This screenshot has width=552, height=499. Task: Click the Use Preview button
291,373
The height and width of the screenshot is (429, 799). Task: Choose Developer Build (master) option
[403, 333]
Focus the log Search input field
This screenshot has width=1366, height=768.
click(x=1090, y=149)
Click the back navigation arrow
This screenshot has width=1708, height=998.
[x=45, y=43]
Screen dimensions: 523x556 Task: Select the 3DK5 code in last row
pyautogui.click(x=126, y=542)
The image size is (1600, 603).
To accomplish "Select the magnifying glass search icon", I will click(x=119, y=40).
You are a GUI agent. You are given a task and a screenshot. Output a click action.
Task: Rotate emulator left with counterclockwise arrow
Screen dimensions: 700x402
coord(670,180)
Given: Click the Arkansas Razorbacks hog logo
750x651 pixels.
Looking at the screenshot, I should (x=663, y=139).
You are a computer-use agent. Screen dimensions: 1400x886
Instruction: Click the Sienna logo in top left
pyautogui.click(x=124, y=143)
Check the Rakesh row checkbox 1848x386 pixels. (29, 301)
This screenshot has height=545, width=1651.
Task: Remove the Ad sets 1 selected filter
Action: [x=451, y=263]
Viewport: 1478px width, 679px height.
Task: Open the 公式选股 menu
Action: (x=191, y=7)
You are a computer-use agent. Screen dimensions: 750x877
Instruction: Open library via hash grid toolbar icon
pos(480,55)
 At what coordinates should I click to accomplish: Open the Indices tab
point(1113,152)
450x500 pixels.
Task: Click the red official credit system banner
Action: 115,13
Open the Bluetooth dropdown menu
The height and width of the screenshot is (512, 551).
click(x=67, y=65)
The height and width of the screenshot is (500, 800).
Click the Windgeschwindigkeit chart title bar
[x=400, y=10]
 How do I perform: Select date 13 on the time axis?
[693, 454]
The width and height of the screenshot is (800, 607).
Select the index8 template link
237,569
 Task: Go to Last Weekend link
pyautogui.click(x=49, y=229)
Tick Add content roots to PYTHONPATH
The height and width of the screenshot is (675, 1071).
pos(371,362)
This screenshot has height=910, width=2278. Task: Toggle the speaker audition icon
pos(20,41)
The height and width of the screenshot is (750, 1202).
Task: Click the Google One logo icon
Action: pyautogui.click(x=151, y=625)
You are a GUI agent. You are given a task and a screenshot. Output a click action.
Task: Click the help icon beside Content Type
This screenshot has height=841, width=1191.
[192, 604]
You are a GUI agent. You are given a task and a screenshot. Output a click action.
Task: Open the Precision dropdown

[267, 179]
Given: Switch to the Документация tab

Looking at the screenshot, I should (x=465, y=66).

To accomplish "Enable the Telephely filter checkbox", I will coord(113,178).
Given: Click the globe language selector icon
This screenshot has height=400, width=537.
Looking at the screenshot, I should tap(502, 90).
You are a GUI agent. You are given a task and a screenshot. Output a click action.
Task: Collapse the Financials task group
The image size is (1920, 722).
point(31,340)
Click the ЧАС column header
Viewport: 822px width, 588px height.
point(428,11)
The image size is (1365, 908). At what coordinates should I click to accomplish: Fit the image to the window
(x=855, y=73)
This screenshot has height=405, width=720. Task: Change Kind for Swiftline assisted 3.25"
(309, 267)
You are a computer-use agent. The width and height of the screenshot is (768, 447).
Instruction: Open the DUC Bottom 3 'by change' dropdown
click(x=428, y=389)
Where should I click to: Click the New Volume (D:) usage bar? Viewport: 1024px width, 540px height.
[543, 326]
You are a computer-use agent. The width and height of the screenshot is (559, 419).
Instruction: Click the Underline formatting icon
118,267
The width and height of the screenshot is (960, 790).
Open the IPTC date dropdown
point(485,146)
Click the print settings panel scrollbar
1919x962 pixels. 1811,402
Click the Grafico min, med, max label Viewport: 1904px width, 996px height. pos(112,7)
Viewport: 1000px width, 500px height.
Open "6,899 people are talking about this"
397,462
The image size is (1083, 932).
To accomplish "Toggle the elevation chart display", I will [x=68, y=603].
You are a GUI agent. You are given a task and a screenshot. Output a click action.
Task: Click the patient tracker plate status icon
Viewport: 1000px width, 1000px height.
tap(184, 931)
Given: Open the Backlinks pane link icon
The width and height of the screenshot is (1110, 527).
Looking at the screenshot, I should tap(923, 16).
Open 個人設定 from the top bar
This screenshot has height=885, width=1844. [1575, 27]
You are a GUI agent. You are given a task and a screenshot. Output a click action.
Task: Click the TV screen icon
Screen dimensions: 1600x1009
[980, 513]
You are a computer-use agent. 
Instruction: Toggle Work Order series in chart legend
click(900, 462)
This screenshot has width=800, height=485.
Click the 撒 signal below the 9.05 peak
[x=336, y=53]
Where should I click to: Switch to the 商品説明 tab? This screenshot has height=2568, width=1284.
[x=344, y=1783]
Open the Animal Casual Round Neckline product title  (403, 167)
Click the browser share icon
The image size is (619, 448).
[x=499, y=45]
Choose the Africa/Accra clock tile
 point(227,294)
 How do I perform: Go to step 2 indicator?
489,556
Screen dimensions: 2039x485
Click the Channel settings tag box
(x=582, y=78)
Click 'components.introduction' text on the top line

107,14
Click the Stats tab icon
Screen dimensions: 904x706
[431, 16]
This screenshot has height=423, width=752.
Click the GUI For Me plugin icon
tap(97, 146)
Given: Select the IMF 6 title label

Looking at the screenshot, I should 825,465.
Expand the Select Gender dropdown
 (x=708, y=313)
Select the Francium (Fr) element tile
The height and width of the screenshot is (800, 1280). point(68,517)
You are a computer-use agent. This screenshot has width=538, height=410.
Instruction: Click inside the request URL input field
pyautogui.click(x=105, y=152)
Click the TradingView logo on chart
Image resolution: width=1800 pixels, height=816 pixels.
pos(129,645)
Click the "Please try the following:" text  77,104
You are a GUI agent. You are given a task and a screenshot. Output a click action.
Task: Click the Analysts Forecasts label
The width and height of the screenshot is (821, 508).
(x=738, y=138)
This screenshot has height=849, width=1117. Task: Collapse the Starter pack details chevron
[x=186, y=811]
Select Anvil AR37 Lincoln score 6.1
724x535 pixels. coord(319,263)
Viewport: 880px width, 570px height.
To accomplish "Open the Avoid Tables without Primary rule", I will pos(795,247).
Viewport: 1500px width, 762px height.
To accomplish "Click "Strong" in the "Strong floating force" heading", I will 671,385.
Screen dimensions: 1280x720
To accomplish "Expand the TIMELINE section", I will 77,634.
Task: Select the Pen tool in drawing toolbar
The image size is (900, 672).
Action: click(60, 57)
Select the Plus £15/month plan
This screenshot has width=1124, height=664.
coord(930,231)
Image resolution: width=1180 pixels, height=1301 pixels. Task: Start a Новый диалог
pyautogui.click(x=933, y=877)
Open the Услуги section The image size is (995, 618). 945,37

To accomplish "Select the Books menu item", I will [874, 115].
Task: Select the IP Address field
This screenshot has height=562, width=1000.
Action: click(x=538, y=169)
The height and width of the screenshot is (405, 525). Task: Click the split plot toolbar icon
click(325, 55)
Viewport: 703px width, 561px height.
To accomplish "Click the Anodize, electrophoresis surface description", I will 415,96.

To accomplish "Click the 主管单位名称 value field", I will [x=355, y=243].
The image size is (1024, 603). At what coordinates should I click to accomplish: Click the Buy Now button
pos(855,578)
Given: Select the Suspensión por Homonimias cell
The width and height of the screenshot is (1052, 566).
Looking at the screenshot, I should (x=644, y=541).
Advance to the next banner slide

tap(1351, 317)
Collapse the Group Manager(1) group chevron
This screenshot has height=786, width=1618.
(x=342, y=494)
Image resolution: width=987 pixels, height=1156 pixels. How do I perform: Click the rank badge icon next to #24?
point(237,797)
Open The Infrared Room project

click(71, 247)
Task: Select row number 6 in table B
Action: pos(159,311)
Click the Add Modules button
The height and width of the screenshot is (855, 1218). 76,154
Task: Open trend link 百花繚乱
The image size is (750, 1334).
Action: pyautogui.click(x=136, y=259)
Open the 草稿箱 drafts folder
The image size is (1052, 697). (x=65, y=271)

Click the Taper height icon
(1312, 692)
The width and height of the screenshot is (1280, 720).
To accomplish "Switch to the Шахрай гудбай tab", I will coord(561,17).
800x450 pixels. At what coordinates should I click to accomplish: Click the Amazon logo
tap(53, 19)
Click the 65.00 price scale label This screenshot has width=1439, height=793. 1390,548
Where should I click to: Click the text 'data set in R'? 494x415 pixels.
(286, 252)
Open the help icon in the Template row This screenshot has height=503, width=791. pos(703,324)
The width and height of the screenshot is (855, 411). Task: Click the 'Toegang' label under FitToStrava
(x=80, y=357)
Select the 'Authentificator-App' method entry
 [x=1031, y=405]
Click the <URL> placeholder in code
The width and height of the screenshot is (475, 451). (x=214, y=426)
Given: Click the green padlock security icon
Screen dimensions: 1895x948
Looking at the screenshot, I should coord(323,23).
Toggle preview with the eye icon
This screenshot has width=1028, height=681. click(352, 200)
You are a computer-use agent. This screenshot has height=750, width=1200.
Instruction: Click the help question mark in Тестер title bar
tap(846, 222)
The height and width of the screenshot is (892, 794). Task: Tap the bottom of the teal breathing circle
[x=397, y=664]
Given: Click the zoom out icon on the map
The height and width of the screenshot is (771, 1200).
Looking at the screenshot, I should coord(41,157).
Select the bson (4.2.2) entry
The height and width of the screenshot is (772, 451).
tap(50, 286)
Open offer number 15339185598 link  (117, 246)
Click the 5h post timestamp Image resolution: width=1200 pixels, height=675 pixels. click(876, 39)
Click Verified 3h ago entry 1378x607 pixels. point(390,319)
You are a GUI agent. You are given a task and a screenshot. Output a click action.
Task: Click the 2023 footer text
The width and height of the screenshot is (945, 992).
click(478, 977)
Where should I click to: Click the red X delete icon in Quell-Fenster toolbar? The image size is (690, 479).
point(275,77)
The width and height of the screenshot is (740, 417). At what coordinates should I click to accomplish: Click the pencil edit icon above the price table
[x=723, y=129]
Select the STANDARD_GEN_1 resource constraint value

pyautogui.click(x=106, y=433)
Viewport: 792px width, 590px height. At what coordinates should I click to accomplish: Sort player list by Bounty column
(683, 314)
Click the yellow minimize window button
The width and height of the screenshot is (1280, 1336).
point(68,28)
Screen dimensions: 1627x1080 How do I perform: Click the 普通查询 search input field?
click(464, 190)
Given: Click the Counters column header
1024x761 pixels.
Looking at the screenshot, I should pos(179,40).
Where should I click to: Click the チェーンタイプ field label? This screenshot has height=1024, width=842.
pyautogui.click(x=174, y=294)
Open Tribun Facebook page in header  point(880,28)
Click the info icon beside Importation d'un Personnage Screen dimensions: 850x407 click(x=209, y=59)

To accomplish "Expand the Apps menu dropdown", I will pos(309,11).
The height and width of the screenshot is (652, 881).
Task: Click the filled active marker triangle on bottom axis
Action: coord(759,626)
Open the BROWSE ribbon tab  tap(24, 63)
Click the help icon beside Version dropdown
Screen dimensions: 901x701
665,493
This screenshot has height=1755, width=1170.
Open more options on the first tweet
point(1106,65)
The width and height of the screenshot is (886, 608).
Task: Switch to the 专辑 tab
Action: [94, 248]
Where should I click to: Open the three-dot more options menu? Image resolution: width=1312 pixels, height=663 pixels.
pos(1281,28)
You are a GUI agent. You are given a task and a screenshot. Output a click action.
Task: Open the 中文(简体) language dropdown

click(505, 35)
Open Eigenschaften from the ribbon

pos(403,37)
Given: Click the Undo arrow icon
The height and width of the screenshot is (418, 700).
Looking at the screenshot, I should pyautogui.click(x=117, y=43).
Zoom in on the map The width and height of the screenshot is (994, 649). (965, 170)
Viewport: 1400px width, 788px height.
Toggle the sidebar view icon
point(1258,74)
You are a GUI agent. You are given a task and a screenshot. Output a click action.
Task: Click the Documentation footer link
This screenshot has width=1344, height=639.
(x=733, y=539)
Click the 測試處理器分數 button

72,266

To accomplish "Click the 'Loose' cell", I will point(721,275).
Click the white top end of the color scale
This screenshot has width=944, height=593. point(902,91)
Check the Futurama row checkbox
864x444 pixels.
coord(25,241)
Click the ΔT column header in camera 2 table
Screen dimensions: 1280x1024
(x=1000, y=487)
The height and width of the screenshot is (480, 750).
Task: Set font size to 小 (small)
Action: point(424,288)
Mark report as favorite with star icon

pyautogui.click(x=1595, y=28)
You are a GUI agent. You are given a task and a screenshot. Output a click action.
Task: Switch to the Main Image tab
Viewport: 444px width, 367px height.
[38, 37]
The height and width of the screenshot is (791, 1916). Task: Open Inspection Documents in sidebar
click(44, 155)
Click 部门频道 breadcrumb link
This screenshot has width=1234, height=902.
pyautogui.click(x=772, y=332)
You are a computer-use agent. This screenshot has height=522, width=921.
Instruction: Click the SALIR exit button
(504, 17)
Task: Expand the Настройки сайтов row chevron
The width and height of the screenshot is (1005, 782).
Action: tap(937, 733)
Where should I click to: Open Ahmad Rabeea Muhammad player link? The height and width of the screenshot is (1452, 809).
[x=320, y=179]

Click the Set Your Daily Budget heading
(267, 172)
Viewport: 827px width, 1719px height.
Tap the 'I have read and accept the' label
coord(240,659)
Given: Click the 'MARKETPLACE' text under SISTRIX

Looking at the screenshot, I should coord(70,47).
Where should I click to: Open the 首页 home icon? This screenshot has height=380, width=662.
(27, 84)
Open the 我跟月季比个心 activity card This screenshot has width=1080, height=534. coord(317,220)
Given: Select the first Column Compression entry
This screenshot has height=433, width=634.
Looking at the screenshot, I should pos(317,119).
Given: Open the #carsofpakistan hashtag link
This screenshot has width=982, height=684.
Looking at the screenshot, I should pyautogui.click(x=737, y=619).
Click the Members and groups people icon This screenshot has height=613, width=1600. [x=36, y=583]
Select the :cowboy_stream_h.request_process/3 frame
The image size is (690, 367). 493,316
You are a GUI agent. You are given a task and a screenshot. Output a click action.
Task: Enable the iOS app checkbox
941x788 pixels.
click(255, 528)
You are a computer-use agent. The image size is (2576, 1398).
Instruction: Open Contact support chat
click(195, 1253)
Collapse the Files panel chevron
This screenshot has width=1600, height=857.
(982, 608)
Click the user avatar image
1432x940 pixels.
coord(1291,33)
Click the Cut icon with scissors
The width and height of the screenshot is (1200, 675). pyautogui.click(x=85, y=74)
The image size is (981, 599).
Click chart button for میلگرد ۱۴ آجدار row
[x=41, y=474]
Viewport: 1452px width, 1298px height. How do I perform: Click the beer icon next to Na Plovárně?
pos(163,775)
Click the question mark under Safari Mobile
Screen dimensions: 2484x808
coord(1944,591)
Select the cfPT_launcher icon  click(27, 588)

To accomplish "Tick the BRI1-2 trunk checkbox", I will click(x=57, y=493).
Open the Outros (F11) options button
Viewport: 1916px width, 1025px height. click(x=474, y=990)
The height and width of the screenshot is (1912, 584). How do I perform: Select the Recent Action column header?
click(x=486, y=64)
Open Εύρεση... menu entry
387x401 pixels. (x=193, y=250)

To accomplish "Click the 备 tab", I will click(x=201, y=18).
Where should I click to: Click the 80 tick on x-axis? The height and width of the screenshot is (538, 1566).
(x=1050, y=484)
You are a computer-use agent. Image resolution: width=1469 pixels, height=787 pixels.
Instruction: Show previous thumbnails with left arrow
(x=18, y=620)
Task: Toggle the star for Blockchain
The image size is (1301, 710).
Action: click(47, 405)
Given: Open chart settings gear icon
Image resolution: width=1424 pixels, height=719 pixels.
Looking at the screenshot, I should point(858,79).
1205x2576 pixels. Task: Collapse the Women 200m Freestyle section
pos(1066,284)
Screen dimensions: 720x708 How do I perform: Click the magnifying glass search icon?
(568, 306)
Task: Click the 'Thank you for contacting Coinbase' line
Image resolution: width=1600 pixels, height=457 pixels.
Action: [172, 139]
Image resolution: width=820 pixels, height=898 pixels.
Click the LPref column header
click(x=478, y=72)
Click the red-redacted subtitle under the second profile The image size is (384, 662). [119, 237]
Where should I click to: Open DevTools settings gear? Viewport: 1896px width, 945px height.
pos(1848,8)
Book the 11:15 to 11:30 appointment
=====
**DIRECTIONS FOR THIS TASK**
Go over the listing above and copy out each line that includes "computer".

**WRITTEN ANSWER**
You are a computer-use agent. Screen dimensions: 1400x886
You are a computer-use agent. Screen dimensions: 750x877
You are a computer-use agent. The width and height of the screenshot is (768, 447).
You are a computer-use agent. The width and height of the screenshot is (559, 419).
You are a computer-use agent. 
You are a computer-use agent. This screenshot has width=538, height=410.
You are a computer-use agent. This screenshot has height=750, width=1200.
You are a computer-use agent. This screenshot has height=522, width=921.
You are a computer-use agent. The image size is (2576, 1398).
You are a computer-use agent. Image resolution: width=1469 pixels, height=787 pixels.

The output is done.